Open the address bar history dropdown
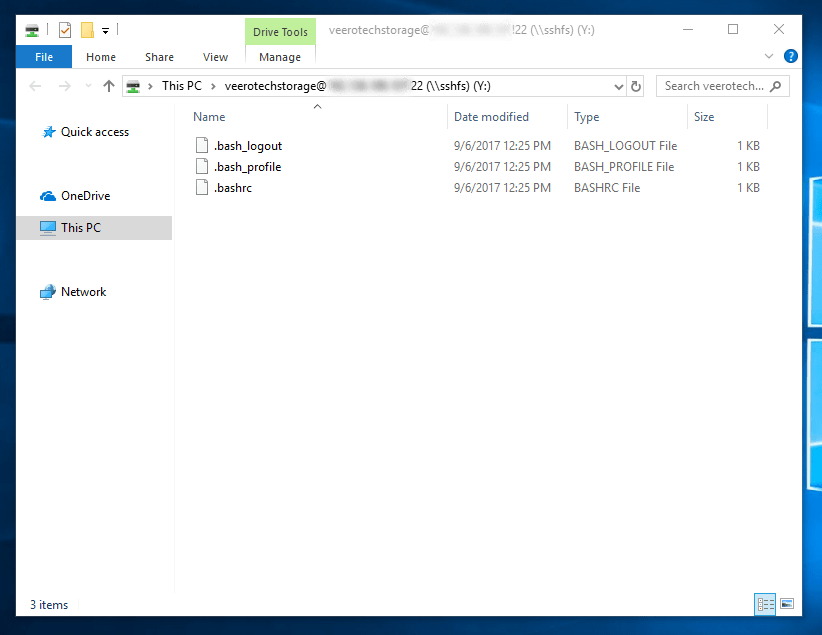This screenshot has height=635, width=822. coord(618,86)
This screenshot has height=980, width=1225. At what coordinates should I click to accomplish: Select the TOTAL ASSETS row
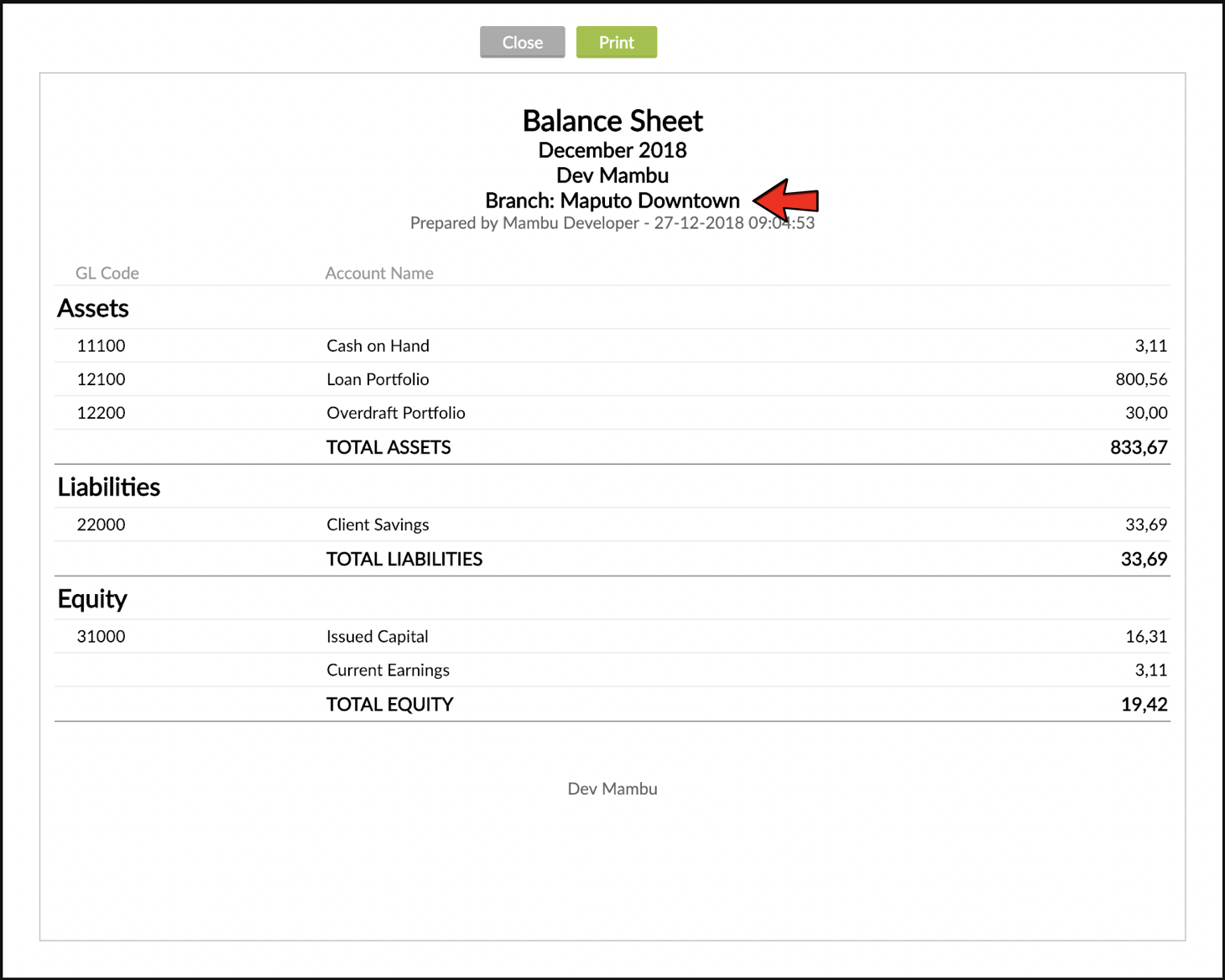click(388, 447)
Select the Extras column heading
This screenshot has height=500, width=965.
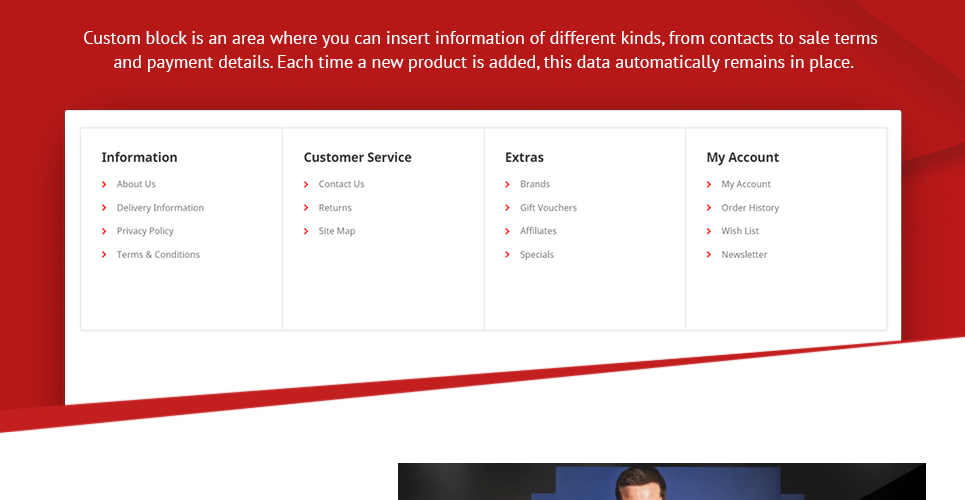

## EXERCISE OBJECTIVE:
Reproduce every line of the listing above word for word, leaving out the pictures.

## FULL ANSWER:
Open the address bar history dropdown
This screenshot has height=635, width=822. coord(618,86)
This screenshot has height=980, width=1225. At what coordinates should I click to accomplish: Select the TOTAL ASSETS row
click(388, 447)
Select the Extras column heading
This screenshot has height=500, width=965.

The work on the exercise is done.